*** Block opens ***
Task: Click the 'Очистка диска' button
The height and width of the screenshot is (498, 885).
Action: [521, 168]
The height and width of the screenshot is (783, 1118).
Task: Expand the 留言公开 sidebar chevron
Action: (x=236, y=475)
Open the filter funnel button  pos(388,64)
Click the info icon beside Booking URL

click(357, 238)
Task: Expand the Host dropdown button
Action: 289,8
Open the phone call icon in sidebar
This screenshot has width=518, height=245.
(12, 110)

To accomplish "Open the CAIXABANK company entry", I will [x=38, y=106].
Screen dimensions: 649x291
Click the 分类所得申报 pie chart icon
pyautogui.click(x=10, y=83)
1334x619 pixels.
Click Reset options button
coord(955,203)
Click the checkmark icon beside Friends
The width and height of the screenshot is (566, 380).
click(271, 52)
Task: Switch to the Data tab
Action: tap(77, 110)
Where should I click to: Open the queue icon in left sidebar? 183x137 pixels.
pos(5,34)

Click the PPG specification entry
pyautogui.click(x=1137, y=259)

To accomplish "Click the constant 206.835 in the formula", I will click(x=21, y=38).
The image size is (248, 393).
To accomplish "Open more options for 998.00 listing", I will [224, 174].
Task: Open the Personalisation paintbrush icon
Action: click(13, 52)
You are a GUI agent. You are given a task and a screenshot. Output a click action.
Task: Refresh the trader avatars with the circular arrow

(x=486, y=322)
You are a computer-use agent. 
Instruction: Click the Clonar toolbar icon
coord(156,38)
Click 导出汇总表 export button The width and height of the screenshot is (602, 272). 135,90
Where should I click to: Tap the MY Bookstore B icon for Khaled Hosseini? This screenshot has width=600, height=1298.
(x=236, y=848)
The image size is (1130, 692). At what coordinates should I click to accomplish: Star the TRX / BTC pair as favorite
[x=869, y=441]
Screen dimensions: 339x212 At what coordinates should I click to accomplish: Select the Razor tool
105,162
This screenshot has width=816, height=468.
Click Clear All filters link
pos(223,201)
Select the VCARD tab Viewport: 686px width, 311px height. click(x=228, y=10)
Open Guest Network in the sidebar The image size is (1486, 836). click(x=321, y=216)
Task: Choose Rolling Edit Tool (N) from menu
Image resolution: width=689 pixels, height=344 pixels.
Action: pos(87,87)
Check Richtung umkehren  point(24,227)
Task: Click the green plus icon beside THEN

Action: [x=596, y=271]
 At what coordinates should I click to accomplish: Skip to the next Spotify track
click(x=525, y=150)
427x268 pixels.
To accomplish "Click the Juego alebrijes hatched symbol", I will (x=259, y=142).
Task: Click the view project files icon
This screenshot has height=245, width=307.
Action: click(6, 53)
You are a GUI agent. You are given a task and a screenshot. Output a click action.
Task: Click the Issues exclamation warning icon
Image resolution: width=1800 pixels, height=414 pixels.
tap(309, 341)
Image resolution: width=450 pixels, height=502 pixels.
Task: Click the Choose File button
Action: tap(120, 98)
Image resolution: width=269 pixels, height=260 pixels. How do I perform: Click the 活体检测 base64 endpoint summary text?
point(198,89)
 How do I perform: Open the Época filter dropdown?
*** Block closes ***
### [Work item]
Every line of the listing should be given again exactly.

### [Exercise response]
Task: Click the 'Очистка диска' button
The height and width of the screenshot is (498, 885).
Action: [521, 168]
The height and width of the screenshot is (783, 1118).
Task: Expand the 留言公开 sidebar chevron
Action: (x=236, y=475)
Open the filter funnel button  pos(388,64)
Click the info icon beside Booking URL

click(357, 238)
Task: Expand the Host dropdown button
Action: 289,8
Open the phone call icon in sidebar
This screenshot has width=518, height=245.
(12, 110)

To accomplish "Open the CAIXABANK company entry", I will [x=38, y=106].
Screen dimensions: 649x291
Click the 分类所得申报 pie chart icon
pyautogui.click(x=10, y=83)
1334x619 pixels.
Click Reset options button
coord(955,203)
Click the checkmark icon beside Friends
The width and height of the screenshot is (566, 380).
click(271, 52)
Task: Switch to the Data tab
Action: tap(77, 110)
Where should I click to: Open the queue icon in left sidebar? 183x137 pixels.
pos(5,34)

Click the PPG specification entry
pyautogui.click(x=1137, y=259)

To accomplish "Click the constant 206.835 in the formula", I will click(x=21, y=38).
The image size is (248, 393).
To accomplish "Open more options for 998.00 listing", I will [224, 174].
Task: Open the Personalisation paintbrush icon
Action: click(13, 52)
You are a GUI agent. You are given a task and a screenshot. Output a click action.
Task: Refresh the trader avatars with the circular arrow

(x=486, y=322)
You are a computer-use agent. 
Instruction: Click the Clonar toolbar icon
coord(156,38)
Click 导出汇总表 export button The width and height of the screenshot is (602, 272). 135,90
Where should I click to: Tap the MY Bookstore B icon for Khaled Hosseini? This screenshot has width=600, height=1298.
(x=236, y=848)
The image size is (1130, 692). At what coordinates should I click to accomplish: Star the TRX / BTC pair as favorite
[x=869, y=441]
Screen dimensions: 339x212 At what coordinates should I click to accomplish: Select the Razor tool
105,162
This screenshot has width=816, height=468.
Click Clear All filters link
pos(223,201)
Select the VCARD tab Viewport: 686px width, 311px height. click(x=228, y=10)
Open Guest Network in the sidebar The image size is (1486, 836). click(x=321, y=216)
Task: Choose Rolling Edit Tool (N) from menu
Image resolution: width=689 pixels, height=344 pixels.
Action: pos(87,87)
Check Richtung umkehren  point(24,227)
Task: Click the green plus icon beside THEN

Action: [x=596, y=271]
 At what coordinates should I click to accomplish: Skip to the next Spotify track
click(x=525, y=150)
427x268 pixels.
To accomplish "Click the Juego alebrijes hatched symbol", I will (x=259, y=142).
Task: Click the view project files icon
This screenshot has height=245, width=307.
Action: click(6, 53)
You are a GUI agent. You are given a task and a screenshot. Output a click action.
Task: Click the Issues exclamation warning icon
Image resolution: width=1800 pixels, height=414 pixels.
tap(309, 341)
Image resolution: width=450 pixels, height=502 pixels.
Task: Click the Choose File button
Action: tap(120, 98)
Image resolution: width=269 pixels, height=260 pixels. How do I perform: Click the 活体检测 base64 endpoint summary text?
point(198,89)
 How do I perform: Open the Época filter dropdown?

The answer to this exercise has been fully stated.